Diet, inflammation and mental health
Nutrition expert Sarah Dash explores how eating non-inflammatory foods may ease symptoms of anxiety, stress and anxiety-based depression.
Systemic (or chronic) inflammation is different to the redness and swelling that appears after you cut your finger. We can’t see this low-level autoimmune response, and it’s a prolonged reaction to a persistent problem, like disease or environmental stressors (think pollution or smoking). Instead of a quick response to an obvious intruder, systemic inflammation is a slower, continuous burn, like a cindering fire. Chronic inflammation can damage and disrupt biological systems and tissues, and this increases risk of disorder in both the body and the brain.
There are many foods and nutrients that are particularly good at ‘tidying up’ the inflammation in our bodies – you’ve perhaps heard them advertised as antioxidants or ‘super foods’.
Chronic inflammation is important is because it has been shown to be linked to brain function and mood.
While there’s no quick fix, there are many foods that can, and should be incorporated as part of a healthy overall diet. For example, fish, rich in omega 3s, and vegetables and whole grain cereals, packed with fibre, are known for their anti-inflammatory properties.
On the other hand, unhealthy foods (like ‘fast foods’ or sugar-laden lollies) can increase inflammation, likely through the health of our gut.
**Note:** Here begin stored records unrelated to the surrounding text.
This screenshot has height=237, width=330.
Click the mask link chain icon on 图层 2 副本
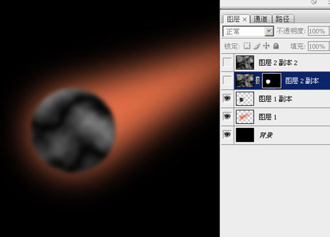pos(258,81)
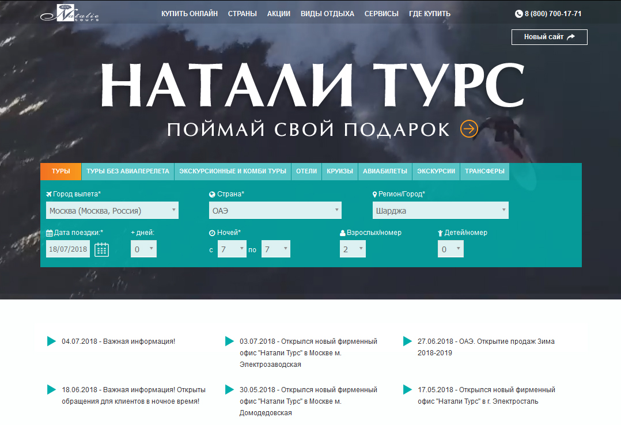Click the teal arrow beside 18.06.2018 news
621x425 pixels.
[51, 390]
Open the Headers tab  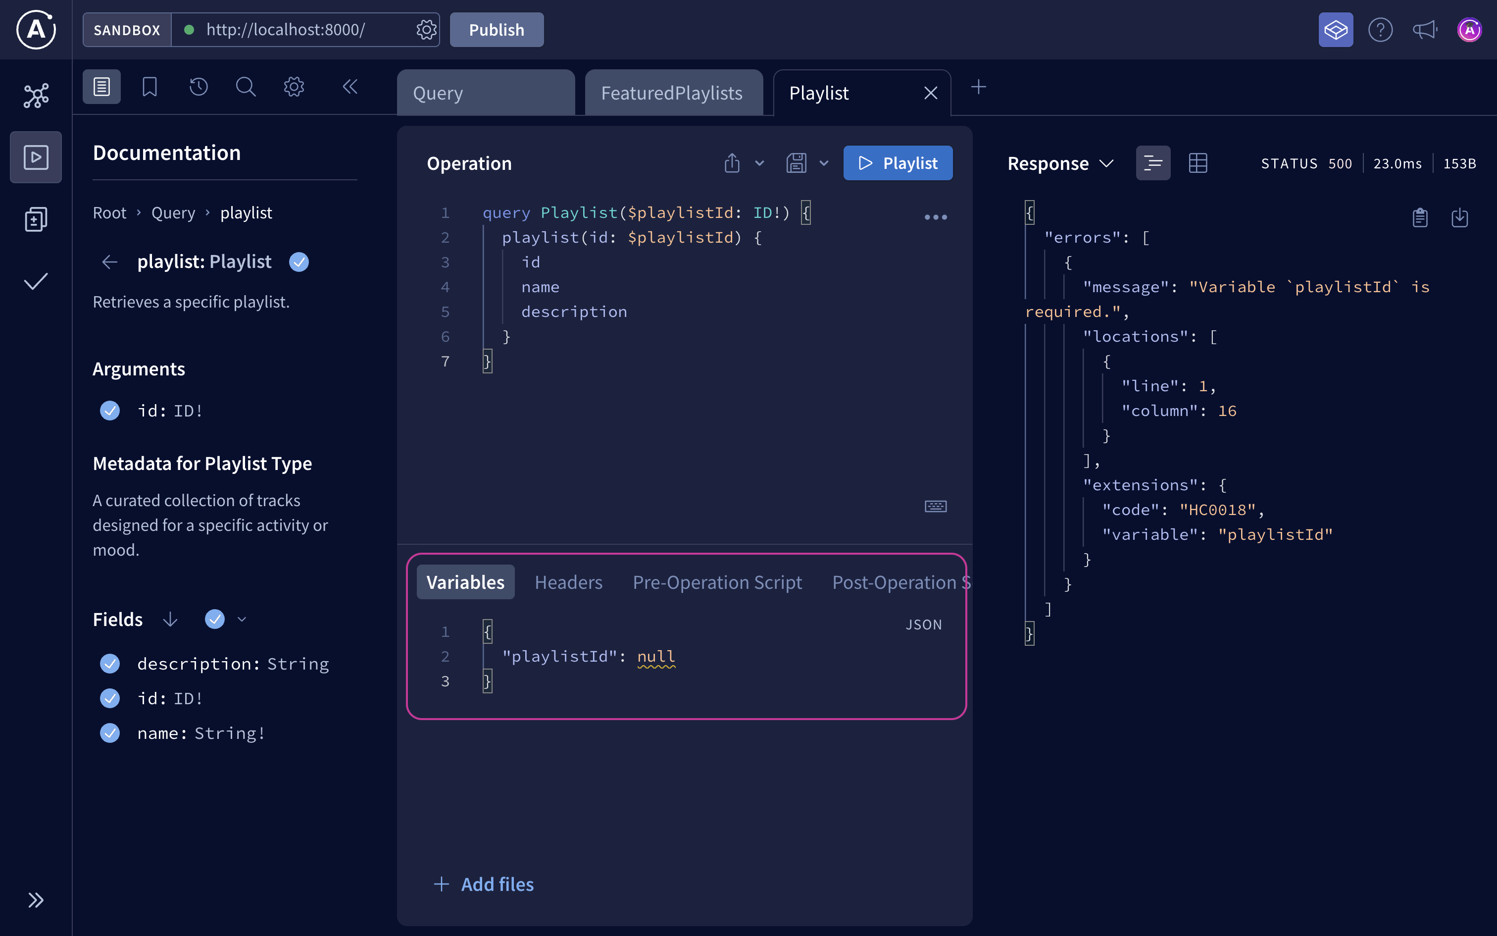(x=568, y=582)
A junk food diet can contribute to a weakening of the gut barrier that prevents food particles from leaking out into the bloodstream, where, obviously, they do not belong. Because these food particles are out of place in the bloodstream, off go the alarm bells of our inflammatory response. When poor quality foods are a part of our daily diet, the body maintains this low level of alarm, and we know this to be a risk factor for mental health.
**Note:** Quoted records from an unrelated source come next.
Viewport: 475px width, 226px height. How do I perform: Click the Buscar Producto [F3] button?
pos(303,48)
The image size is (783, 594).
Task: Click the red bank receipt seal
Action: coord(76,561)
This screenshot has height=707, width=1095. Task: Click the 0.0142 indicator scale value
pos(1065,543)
Chronic inflammation is important because it has been shown to be linked to brain function and mood. In animals and humans, injection of ‘pro-inflammatory’ molecules has been linked to symptoms and behaviours like fatigue, withdrawal, and depressed mood – also features of common mental disorders. Also, people with higher levels of inflammatory markers in their blood have been shown to be more likely to develop depression in the future.
What goes on in the gut, as well as the inflammatory response that might follow, can disrupt the processes in the brain that help regulate our mood. For the health of your belly, body and brain, aim to avoid heavily processed foods, and instead rely on a range of colourful, fibre rich foods.